Caio Blinder: confissões judaicas no meu bunker em New Jersey

Caio Blinder - Especial para a TJ

Cá estou escrevendo no final de abril do meu bunker em New Jersey. Estou basicamente confinado desde meados de março. Nada dramático, tudo tolerável. Não custa repetir que tudo é mais ameno em comparação às peripécias de nossos antepassados.

Vagar como um judeu errante rumo à Terra Prometida são as saídas para o supermercado e caminhadas feitas em locais mais distantes do meu prédio, na cidade de Englewood, muito urbanizada para a era D.C. (Depois do Corona).
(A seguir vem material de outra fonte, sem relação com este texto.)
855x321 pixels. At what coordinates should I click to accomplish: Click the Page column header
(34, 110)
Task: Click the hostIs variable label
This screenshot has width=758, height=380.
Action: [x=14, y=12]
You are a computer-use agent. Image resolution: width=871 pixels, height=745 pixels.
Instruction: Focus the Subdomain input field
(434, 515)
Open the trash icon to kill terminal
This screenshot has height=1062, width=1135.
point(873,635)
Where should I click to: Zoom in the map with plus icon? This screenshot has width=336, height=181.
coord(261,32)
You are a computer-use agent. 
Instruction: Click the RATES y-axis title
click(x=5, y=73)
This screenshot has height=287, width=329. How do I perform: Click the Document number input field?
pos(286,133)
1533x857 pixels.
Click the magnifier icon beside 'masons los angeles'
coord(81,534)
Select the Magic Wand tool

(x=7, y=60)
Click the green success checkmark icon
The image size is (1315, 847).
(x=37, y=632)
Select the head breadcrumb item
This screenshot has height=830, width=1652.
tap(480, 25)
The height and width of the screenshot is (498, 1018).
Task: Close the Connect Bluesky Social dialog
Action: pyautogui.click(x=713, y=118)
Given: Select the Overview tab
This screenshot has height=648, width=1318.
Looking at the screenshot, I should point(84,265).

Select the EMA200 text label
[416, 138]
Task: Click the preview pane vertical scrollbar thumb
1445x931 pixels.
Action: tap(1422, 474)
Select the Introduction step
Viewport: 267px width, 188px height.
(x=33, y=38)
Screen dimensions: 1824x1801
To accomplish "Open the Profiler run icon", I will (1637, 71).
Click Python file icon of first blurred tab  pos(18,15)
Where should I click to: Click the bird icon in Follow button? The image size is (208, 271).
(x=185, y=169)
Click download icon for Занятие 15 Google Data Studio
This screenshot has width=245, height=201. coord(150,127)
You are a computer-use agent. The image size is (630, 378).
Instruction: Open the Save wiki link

Eu e minha mulher vamos de carro para algum local menos aglomerado e caminhamos para manter a sanidade física e mental.

Alguns sinais de “insanidade” estão no reforço de algumas obsessões judaicas (e israelenses). Eu busco freneticamente séries com a temática no streaming. Já estava acometido deste vírus antes do Corona, mas na quarentena ficou mais acentuado.

Talvez seja uma necessidade de voltar às raízes e se distanciar desta aflição universal que é o vírus. Claro que assisti a “Fauda 3”. E no embalo, por que não iria rever as duas primeiras temporadas? Fiz o mesmo com outras séries. Depois de ver “Não Ortodoxa”, por que não de novo “Shtisel”?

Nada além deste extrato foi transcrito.